J’ai toujours eu une fascination pour les édifices et reliques religieux. Dans mon enfance, j’étais impressionnée que des personnes puissent garder des cheveux, des tissus, des os, de l’eau en croyant que cela pouvait avoir des pouvoirs, du fait que ceux-ci appartenaient à un saint ou une sainte. Cela me paraissait tout à fait incroyable et porteur d’imagination. Mes titres d’oeuvres sont souvent pourvus de symboles, et quand je transforme des matières par l’action de à la création je me sens parfois un peu comme une sorcière. Dans cet édifice, la lumière du chœur, proche du ciel, contraste avec l’autre partie la nef, plus sombre, dévolue autrefois aux manants pour la prière.. Cette opposition m’a intéressée pour la suite de mon travail.
Installation « Les trois linceuls du Monde »
Pour cette installation j’ai imaginé un linceul, qui, au lieu d’être pour un corps, serait pour le monde entier. Ainsi j’ai créé trois suaires qui ont comme matière première un voile d’hivernage. On met ordinairement celui-ci sur la terre endormie pour la protéger de l’hiver, en attendant sa renaissance au printemps. Ensuite j’ai dessiné des matrices, représentant des continents inventés ou suggérés, qui deviennent comme des motifs et viennent s’imprimer sur ce voile. J’ai voulu suggérer la douleur du monde, de l’humanité, actuelle et passée . J’ai tenté d’évoquer les frontières absurdes dues à des politiques et des religions qui négligent l’humain. Ces “linceuls du Monde” sont comme des peaux : l’un a été trempé dans la cire, l’autre a été piqué de poil de laine et le dernier a été brulé. Leur translucidité démontre une fragilité. Ils sont placés dans la partie sombre de l’église. Suspendus depuis la voûte jusqu’au sol, ils peuvent onduler avec l’air ou la présence du corps en mouvement du spectateur. Comme une trace vivante d’une carte sensible.

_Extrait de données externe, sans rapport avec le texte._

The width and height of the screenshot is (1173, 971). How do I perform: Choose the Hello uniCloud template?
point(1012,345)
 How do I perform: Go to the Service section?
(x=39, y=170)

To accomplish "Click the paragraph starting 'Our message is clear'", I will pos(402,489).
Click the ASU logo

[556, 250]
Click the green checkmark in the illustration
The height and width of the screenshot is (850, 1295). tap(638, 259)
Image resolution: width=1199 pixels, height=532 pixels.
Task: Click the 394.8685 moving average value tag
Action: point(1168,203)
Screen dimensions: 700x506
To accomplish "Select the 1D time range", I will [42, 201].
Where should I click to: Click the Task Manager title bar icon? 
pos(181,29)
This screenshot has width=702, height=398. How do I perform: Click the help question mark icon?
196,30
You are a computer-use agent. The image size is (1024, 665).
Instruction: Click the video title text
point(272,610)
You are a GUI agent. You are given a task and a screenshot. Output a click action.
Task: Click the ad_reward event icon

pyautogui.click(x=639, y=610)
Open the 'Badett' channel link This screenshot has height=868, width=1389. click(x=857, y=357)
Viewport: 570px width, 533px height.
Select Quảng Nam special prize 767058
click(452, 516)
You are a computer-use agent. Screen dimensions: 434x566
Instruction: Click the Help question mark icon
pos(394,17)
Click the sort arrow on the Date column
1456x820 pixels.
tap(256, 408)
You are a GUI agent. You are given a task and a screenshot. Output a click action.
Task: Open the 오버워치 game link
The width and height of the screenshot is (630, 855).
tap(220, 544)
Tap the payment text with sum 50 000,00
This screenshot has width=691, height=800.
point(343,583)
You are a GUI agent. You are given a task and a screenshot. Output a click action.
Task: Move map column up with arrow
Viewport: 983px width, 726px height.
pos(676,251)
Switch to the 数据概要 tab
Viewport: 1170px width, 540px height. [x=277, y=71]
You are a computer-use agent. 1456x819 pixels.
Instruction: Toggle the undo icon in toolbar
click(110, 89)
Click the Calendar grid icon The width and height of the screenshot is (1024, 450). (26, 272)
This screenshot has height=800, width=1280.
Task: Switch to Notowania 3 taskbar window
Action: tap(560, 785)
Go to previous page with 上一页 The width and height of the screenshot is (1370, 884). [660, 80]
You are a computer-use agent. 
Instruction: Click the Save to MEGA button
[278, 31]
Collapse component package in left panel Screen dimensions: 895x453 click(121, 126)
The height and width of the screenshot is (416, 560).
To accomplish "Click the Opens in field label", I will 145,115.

Installation « Mondes Fossiles »
Une autre matière entre en scène pour cette installation : la porcelaine. Elle a toujours été, pour moi, symbole d’ossements. Avec cette matière, j’ai moulé des parties de corps de personnes que je rencontrais. La porcelaine a été estampée dans les moules pour prendre l’empreinte.
En imaginant qu’il existait peut-être un ossuaire dans l’église, j’ai associé la porcelaine avec des « cheveux de cuivre » qui laissent une trace noire en brûlant au four.
Cette association transforme les matières en fossile. Les morceaux de corps estampés en forme de continents, les cheveux de cuivre brulés et enracinés dessinent des cartes, créent une géographie imaginaire. Ils sont positionnés sur un lit de cendre circulaire telle une mappemonde évoquant un monde fossile.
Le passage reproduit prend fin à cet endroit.